Healthy cells could tolerate the type of drug CRT, ICR and ZoBio envision because they divide more slowly and retain their main repair machinery which provides effective DNA repair, according to Dr. Phil L'Huillier, CRT's director of business development, who adds: "Cancer Research U.K. and the ICR have already made strides in breast cancer treatment by blocking two DNA repair routes at once. People missing the DNA repair protein BRCA can be treated with a drug blocking PARP, an enzyme on a different DNA repair pathway. This approach is delivering impressive clinical trial results, which could lead to better survival. We hope that similar drugs identified through the collaboration could also have promising results, ultimately increasing survival from a range of cancers."
"We are excited to work with the ICR on such an exciting and novel target," says Dr. Gregg Siegal, chief scientific officer of ZoBio. "We are convinced that we can provide valuable starting matter through the use of TINS where other approaches have failed."

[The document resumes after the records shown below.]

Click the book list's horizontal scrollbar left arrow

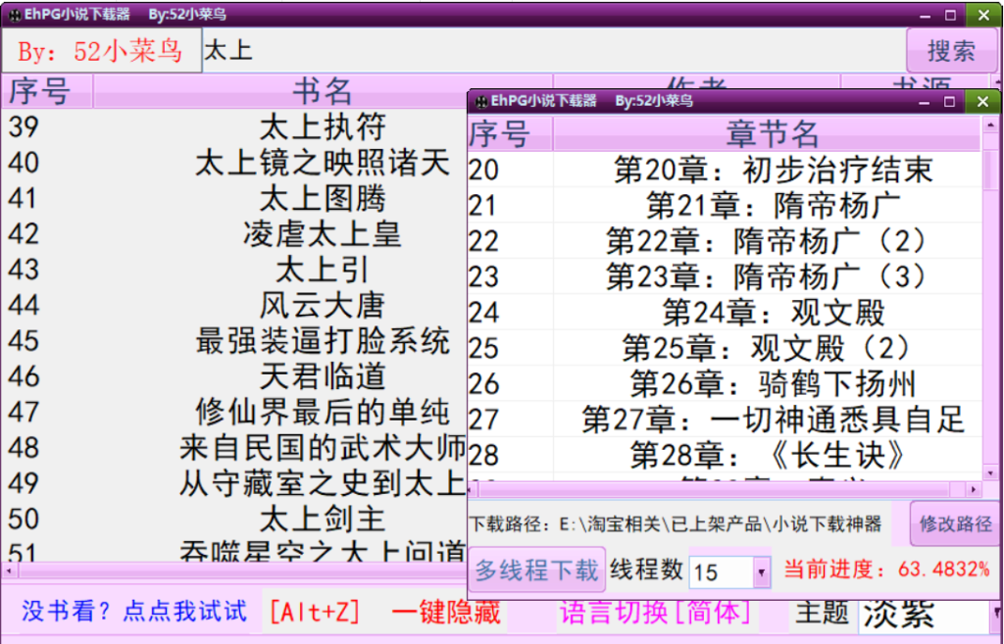(x=9, y=570)
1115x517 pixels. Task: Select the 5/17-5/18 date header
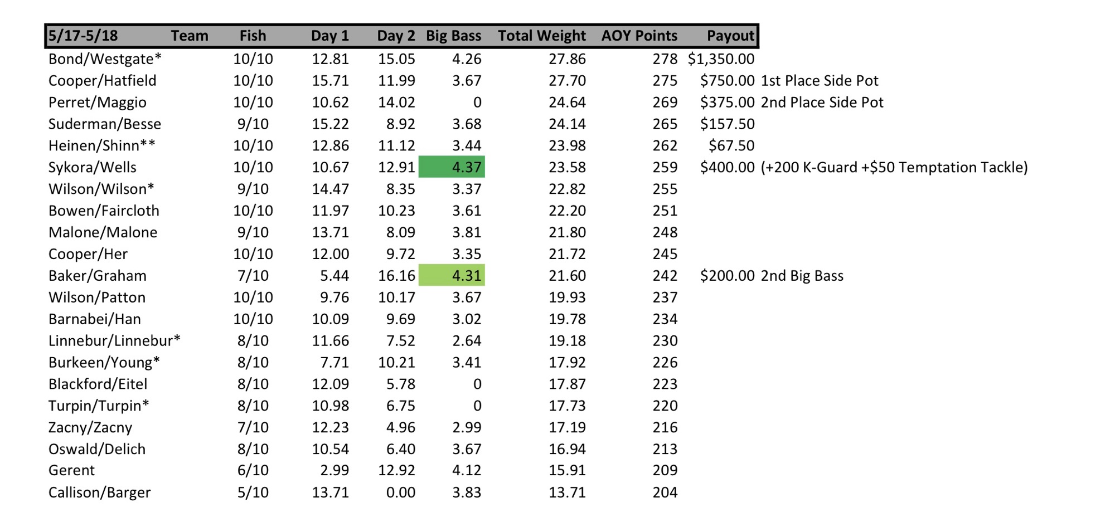83,36
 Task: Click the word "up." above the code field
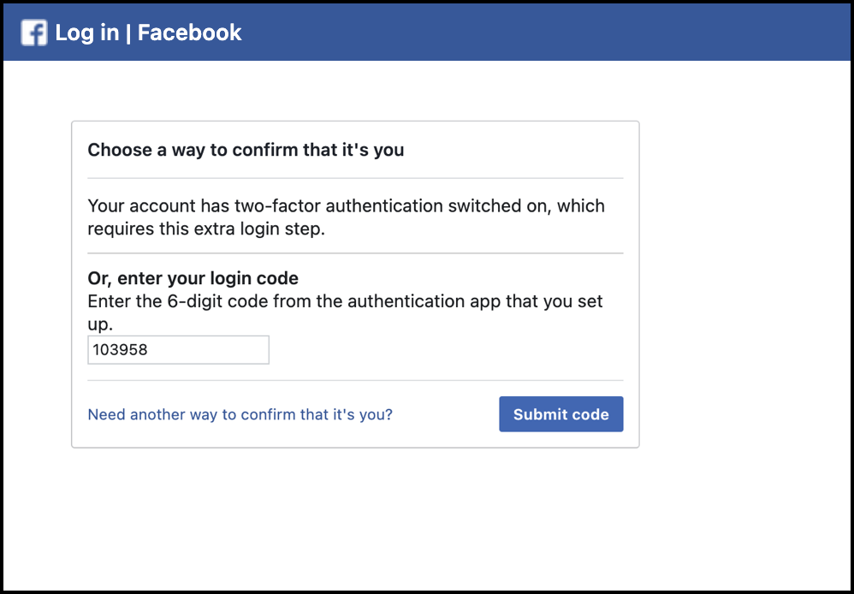click(99, 325)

Also providing a level of excitement for ZoBio and boosting confidence in its abilities was the news about a week after the CRT/ICR announcement that two Big Pharma companies have extended collaborations with ZoBio.
Johnson & Johnson Pharmaceutical Research & Development, a division of Janssen Pharmaceutica NV, for one, has extended its collaboration with ZoBio to include fragment discovery services on two new targets. These new efforts come on top of ongoing fragment discovery and NMR-based structural biology services on target-ligand complexes ZoBio is already providing to J&JPRD.
In addition, GlaxoSmithKline PLC has extended its collaboration with ZoBio to include fragment discovery on a new target as well as NMR-based structural biology on target-ligand complexes for an ongoing drug discovery campaign.
In the official news release about those extensions, ZoBio officials noted that they are "proud that such a high percentage of our customers come back for new projects and new services. This repeat business is a clear validation of our customer-centric philosophy."